For a moment I felt very detached, and experienced a sense of acceptance
of it all as part of nature, part of me, a larger me. I quickly lost that
sense as we were exiting the building when an Austrian man turned to me and
said, "Isn’t it beautiful? It’s really just a beautiful place. Those
are the Austrian Alps." He had noticed that I was looking at the
mountains one could see at a distance. Ugh… Instant polarization! I was silently
raging inside my head. WHAT? What on earth are you talking about? Yes,
what beautiful scenery you chose to put this monstrous place in… How nice
that people got to have such a beautiful view as you hanged them, shot them,
gassed them, starved them, worked them to exhaustion, made them freeze to
death, tortured them, or conducted your medical experiments on them. I am
sure they appreciated it a lot. I wanted to kill him. I slowed, letting
him walk ahead. I was in no state to interact with him. Tomorrow… I’m
sure everything will come up tomorrow. I was so polarized; he had suddenly
become the SS in my eyes. He was the embodiment of all evil, and I had no
awareness in that moment of my own "evilness," of my raging murderous
feelings!
I felt a hand on my shoulder and turned to see Martin to my side. That man
seemed to appear right when I desperately needed something he brought with
his presence! The polarization softened for a moment. We hugged and walked
in silence for a while, and then I shared my experience of him down at the
quarry, thanking him for what he had brought to that place. Midway to the
exit I noticed a pile of small stones at the base of a memorial column and
following an impulse I took out my pouch from underneath my blouse. I was
looking for a small glass stone that a Jewish friend had given me, asking
me to take it with me and do with it whatever I felt pulled to do.
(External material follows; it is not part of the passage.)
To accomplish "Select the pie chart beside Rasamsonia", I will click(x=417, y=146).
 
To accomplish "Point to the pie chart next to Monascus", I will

I lay
it on the ground in the midst of the stones, a little piece of sparkling
magic for that place. "It looks like an eye watching over things," Martin
said looking at it from above, and we continued towards the exit. It was
soothing to walk next to him; something in his presence softened the effect
of that place on my body.
As I’m writing this account I’m realizing how much I’ve needed to do this.
It is only in the slowing down of the events that is happening through this
recounting that I am becoming fully aware of all the details of my experience.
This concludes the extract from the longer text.